## What needs to be done
State how many lines in the rows below contain the word "Where", and give only the number.

☆ ☆ ☆ ☆ ☆ ☆ ☆

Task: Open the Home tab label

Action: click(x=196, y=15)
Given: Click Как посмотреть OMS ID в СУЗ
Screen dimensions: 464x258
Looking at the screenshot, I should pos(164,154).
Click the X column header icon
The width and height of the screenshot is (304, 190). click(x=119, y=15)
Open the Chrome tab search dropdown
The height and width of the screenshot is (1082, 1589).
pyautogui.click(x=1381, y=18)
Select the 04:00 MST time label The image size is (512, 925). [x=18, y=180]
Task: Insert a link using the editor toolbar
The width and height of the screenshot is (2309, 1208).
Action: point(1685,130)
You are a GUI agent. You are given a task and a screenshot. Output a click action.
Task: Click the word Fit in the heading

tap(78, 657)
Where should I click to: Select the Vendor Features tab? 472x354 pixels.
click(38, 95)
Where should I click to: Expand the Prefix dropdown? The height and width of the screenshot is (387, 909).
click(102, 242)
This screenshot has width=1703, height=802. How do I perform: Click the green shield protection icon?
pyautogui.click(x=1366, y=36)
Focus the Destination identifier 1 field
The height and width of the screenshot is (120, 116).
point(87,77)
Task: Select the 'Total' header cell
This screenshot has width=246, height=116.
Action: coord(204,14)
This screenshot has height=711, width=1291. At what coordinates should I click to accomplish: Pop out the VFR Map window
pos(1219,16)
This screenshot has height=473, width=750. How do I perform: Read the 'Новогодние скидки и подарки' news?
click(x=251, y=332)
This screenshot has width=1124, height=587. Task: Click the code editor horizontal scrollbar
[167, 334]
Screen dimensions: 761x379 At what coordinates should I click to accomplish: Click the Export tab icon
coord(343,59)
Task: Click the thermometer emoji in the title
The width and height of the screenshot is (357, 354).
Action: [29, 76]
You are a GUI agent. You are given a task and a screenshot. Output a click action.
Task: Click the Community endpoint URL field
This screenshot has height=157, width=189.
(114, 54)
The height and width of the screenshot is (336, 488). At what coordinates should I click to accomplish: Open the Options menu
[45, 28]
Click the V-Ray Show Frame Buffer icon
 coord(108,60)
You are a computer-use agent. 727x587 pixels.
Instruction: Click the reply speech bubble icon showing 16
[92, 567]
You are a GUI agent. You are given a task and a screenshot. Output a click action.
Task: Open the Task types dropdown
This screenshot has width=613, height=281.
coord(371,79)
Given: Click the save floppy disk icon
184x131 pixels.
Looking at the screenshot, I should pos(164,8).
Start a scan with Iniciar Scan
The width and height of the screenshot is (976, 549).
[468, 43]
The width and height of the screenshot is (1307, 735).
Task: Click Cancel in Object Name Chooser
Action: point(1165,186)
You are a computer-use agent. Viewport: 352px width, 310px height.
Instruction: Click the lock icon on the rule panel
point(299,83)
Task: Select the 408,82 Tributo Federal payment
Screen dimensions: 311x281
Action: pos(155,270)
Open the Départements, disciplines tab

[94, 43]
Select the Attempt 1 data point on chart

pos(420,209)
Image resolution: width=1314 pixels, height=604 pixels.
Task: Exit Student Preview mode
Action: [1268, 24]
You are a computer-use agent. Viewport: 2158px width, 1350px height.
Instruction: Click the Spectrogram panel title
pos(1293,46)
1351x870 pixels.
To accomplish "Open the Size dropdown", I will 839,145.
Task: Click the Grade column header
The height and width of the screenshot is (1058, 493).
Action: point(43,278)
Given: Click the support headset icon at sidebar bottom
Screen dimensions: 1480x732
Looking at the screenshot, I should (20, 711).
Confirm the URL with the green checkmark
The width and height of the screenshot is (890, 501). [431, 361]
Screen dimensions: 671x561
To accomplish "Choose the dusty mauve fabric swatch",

☆ ☆ ☆ ☆ ☆ ☆ ☆

## Answer to the task
2